The Flex SDK is available for Linux, Windows and Mac. Sounds good so far.  However, the Eclipse plugins for Flex are only Windows and Mac (NOT Linux). SHAME ON YOU, Adobe! Fortunately, you will not need anything from Eclipse to accomplish a straightforward command-line build under Linux.  It will force me to choose between two undesirable options: to use Windows for development, or to buy an overpriced MacBook.

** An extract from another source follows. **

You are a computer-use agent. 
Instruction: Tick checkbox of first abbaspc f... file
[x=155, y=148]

My company uses IBM’s Telelogic Synergy (currently we’re at 6.5, quite a bit behind the latest 8.something).  We use it to perform all of official product builds, whether they be written in C, C++, Java, or Flex.  We use the same build.xml (ant) file that the developers run from Eclipse. However, before ANT is invoked, our project contains a Makefile that runs a series of shell scripts that set up the FLEX_HOME, JAVA_HOME, JBOSS_HOME, ORACLE_HOME variables. The developers do not need the Makefile on their Windows PCs, but our Makefile and shell scripts are the interface between the traditional Linux type of bulid and the ANT world. Provides the best of both sides!  We’ve learned to live with Synergy’s warts and wrinkles over the years, but getting a Flex project to build under Telelogic Synergy 6.5 on a Linux host raised some surprising problems. Here they are, plus the workarounds we found.

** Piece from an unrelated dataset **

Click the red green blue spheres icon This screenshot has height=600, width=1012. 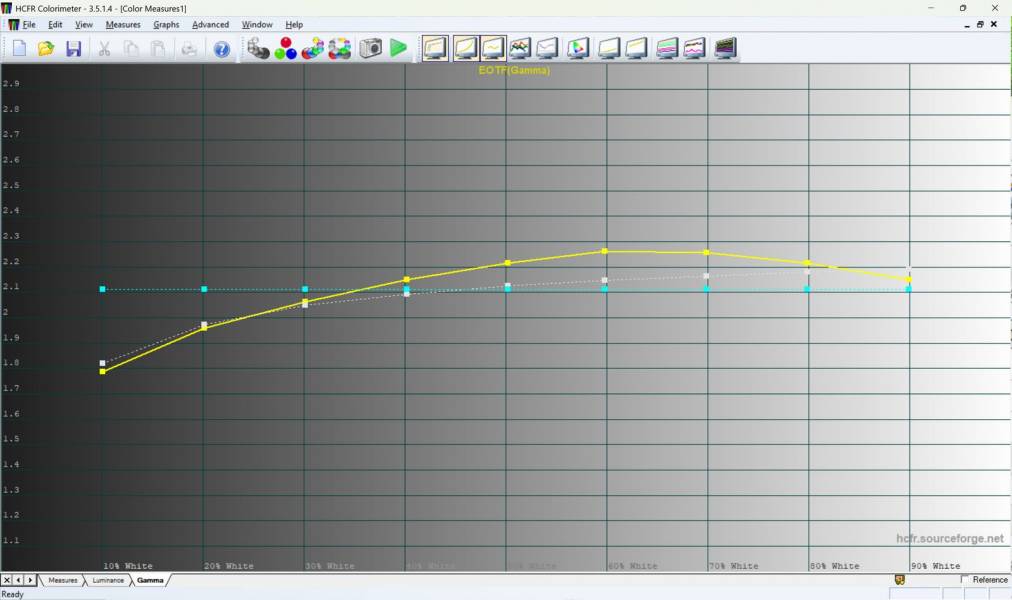(286, 48)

  • Adobe Flex does not like the comma character that Synergy typically puts in our build paths: i.e. /home/user/ccm_wa/project/project,username-int-1.00.00. These comma-infested paths get passed to mxmlc and compc via a command-line parameter called ‘output’. Upon seeing the comma (,), Flex thinks we’re trying to specify two output directories (i.e. outputdir1,output2), which is utter nonsense. The workaround is to tell our Synergy admin to NOT use the the comma a Synergy delimiter when he builds the Synergy database that will contain your flex files. In our case, he configured our database to use the tilde (~) as a delimiter, which only has special meaning at the very beginning of a path (i.e. ~/.profile). It has been a good workaround, so far.

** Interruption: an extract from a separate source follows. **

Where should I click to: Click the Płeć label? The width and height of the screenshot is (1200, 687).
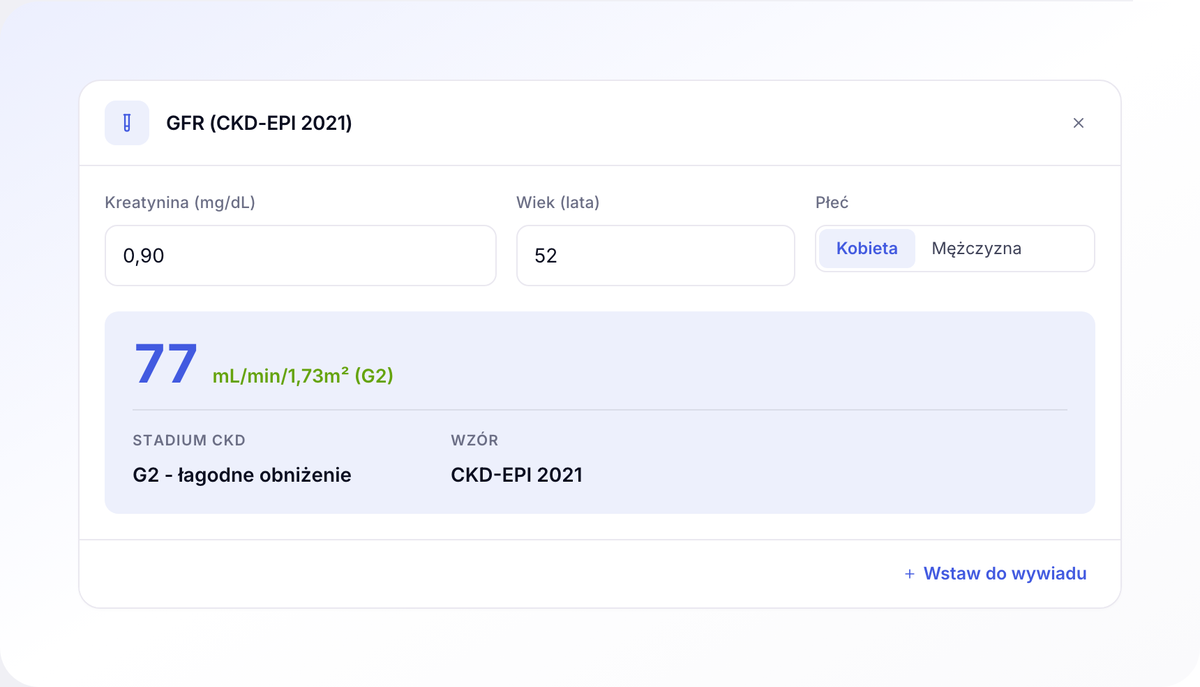[x=832, y=202]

  • By default, Synergy databases are created in such a way that files are actually Unix symbolic links. This is no big deal in 99% of our code bases. However, Adobe Flex refuses to work with symlinks that point to files. The workaround for this is to have our Synergy admin create our prep/integration workareas  to use copies instead of symlinks. This works well too, but costs much more storage on the disk. This can be mitigated somewhat by having only your currently-active releases created in “copies” mode.  Our Synergy dude also suggested purchasing a dedicated disk volume just for our project. Well, maybe later…

It’s always frustrating working with tools that so obviously originated on the Windows platform, with Linux and Mac only thrown in as an afterthought.